## [THE REQUEST]
Copy out the entries verbatim, from the line containing "Given: Click the paint roller highlight icon" up to and including the line containing "Looking at the screenshot, I should (334, 50).". Omit the pictures from your answer.

## [THE DATA]
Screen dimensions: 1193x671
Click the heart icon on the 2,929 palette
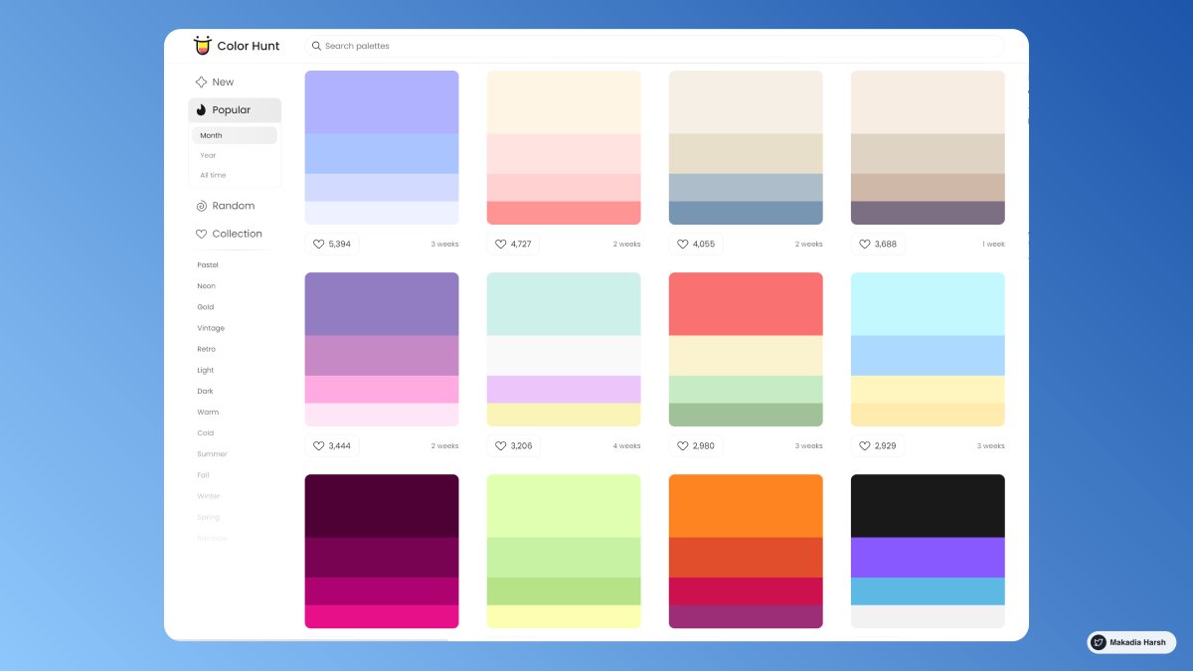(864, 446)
==
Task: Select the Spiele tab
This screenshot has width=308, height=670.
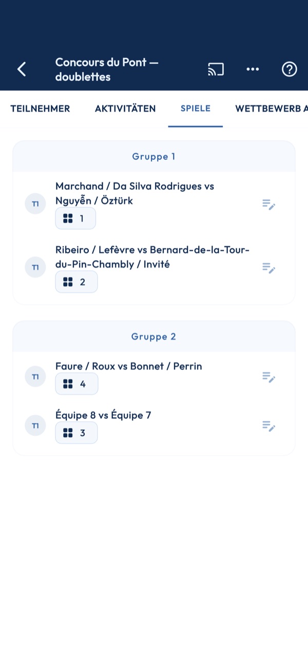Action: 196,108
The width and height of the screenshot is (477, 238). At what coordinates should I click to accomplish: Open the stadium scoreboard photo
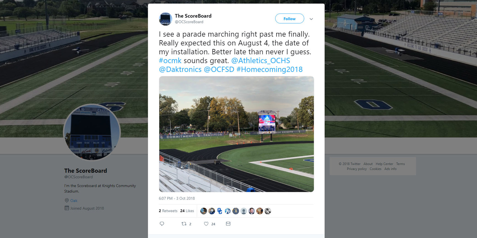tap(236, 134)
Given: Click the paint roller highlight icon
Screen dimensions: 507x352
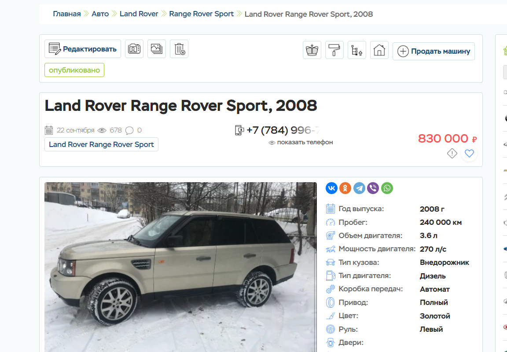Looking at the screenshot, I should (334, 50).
* * *
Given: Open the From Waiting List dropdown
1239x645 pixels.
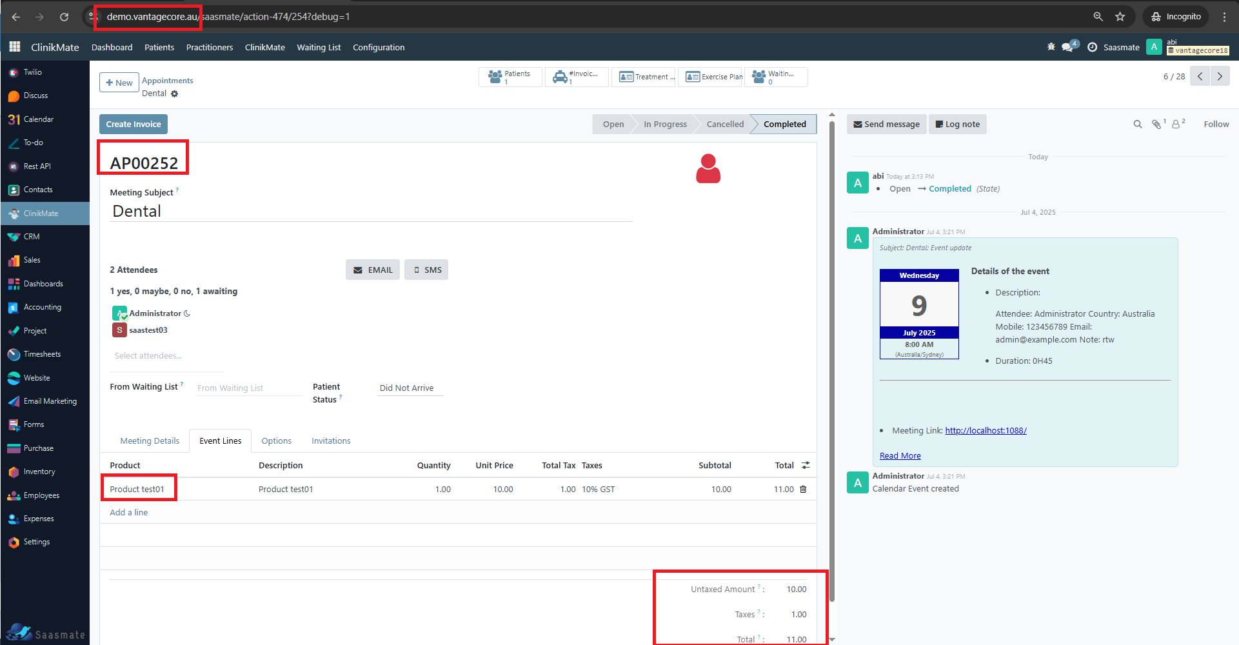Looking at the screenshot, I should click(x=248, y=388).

## [TASK RESULT]
Given: Click the paint roller highlight icon
Screen dimensions: 507x352
Looking at the screenshot, I should (334, 50).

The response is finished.